Nah, anda tentu sudah bisa menduga arah maksud saya.

Bayangkan saja bila konggres PSSI yang digelar di hotel Sultan itu berhasil membentuk pengurus baru PSSI berikut Ketua Umum dan wakilnya, entah itu dari kelompok 78 atau bukan, maka bangsa ini hanya akan mendapatkan model pengelolaan sepakbola yang "Business as usual" karena digerakkan oleh orang-orang yang bergelimang dengan masa lalu PSSI yang nyata-nyata hasilnya nol besar. Apapun perubahan yang akan mereka lakukan tidak akan beranjak jauh dari prestasi sebelumnya, inkremental dan medioker. Sepakbola kita tetap akan berkisar di rangking 130 dunia atau malah melorot.

Kenapa begitu?

Karena mereka akan terjebak oleh arogansi mereka yang mengagungkan pengalaman sebagai 'orang bola' (pengurus Pusat atau daerah) dengan konsep pengelolaan yang didasari oleh paradigma lama yang penuh intrik, serta yang paling utama mereka tidak kompeten dalam manajemen modern sepakbola dunia. Pengalaman adalah  musuh dari perubahan! Karena itu, bila kita sepakat untuk melakukan transformasi persepakbolaan nasional, janganlah menggunakan orang-orang yang mengandalkan pengalaman masa lalu.

Jelas kiranya yang kita butuhkan untuk mengelola organisasi tertinggi sepakbola nasional adalah para pendekar manajemen modern, bukan sekedar orang yang tahu bola. Urusan teknis sepakbola adalah domain pelatih/coach.  (Ingat kasus IBM yang terpuruk di tahun 80-an sehingga mereka harus menggantikan pimpinan perusahaan dengan orang dari Nabisco - perusahaan kue - yang tidak ada hubungannya sama sekali dengan komputer namun jago dalam mengelola organisasi bisnis sehingga mampu menghindarkan IBM dari kebangkrutan).

Lalu kenapa kita harus mengharapkan FIFA menjatuhkan sanksi kepada PSSI?

Bila PSSI di "banned"oleh FIFA maka kita terpaksa harus mencari model pengelolaan sepakbola nasional yang berbeda dan kita gunakan waktu pembekuan ini sebagai masa kepompongisasi persiapan membangun organisasi sepakbola yang profesional dan modern dengan visi, misi, strategi, tata nilai, kebijakan, dan target-target baru. Dengan landasan itu kita membangun tim nasional sepakbola yang tangguh melalui pembibitan dan pelatihan yang spartan, penambahan lapangan sepakbola kalau perlu dengan rumus 1 sekolah satu lapangan bola, kompetisi domestik yang konsisten di segala lini usia dengan semangat menghasilkan tim tangguh dalam waktu 4 -5 tahun. Para pemain yang masuk dalam sekolah=sekolah sepakbola terkemuka mendapatkan tunjangan agar termotivasi untuk berprestasi, dan berbagai cara-cara pintar lainnya.

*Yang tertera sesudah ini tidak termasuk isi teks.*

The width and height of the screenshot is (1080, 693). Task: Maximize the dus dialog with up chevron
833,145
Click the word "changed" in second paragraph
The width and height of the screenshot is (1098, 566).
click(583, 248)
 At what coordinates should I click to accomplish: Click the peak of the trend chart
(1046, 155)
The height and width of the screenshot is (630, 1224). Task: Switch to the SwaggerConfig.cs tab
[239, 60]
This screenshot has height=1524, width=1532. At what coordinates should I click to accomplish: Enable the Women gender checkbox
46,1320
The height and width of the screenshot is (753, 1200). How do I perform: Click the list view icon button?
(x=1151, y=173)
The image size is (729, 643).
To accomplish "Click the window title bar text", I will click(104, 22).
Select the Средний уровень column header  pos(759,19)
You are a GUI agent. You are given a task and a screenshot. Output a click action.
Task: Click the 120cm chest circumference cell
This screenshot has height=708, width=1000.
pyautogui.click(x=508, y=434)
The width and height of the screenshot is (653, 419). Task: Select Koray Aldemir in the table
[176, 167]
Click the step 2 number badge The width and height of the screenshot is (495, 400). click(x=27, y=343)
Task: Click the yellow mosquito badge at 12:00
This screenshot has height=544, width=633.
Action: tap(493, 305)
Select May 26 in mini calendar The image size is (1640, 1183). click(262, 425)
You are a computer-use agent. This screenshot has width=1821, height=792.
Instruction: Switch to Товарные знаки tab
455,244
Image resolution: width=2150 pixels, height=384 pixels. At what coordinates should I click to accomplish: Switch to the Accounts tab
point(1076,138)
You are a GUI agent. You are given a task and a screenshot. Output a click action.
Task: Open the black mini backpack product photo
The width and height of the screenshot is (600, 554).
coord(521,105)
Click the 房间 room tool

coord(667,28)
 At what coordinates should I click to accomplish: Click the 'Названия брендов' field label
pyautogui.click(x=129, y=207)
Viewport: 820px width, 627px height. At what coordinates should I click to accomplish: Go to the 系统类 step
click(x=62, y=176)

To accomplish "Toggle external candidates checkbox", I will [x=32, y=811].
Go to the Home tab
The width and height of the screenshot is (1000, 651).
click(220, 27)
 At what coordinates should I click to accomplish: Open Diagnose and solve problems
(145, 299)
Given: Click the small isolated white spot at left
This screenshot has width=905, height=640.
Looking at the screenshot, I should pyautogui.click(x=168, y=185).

Sekali lagi, kita tidak boleh menggunakan pengalaman masa lalu (ini melekat di manusianya lho) dalam mengelola organisasi sepakbola di masa transisi ini.

(Inilah yang dilakukan RRC saat dilarang mengikuti berbagai olahraga internasional dimasa perang dingin dulu, dan ketika sudah diperbolehkan mereka muncul sebagai kekuatan olahraga baru dunia).

Termasuk dalam perubahan transformasional tersebut adalah "meruwat" PSSI dengan merubah  atau menggantikan namanya yang berbau intrik dan tidak membawa berkah dengan lembaga baru persepakbolaan nasional dengan nama yang lebih inspiratif seperti Garuda Perwira Sepakbola Indonesia atau sebutan lainnya.

Jadi, kalau kita memang benar-benar ingin mereformasi PSSI maka sanksi FIFA bukanlah kiamat melainkan peluang melakukan perubahan yang besifat transformasional. Kata krisis, berasal dari bahasa Yunani, Krisis, memiliki makna berpindah (move). Pepatah mengatakan "Insanity is doing the same thing over and over again, and expecting different results". Nah, kita benar-benar telah gila kalau ingin melihat sepakbola kita maju tapi tidak melakukan perubahan yang berarti dalam persepakbolaan nasional. Karena itu mari kita jadikan krisis PSSI ini sebagai karunia untuk merubah total persepakbolaan nasional. Jangan tanggung-tanggung!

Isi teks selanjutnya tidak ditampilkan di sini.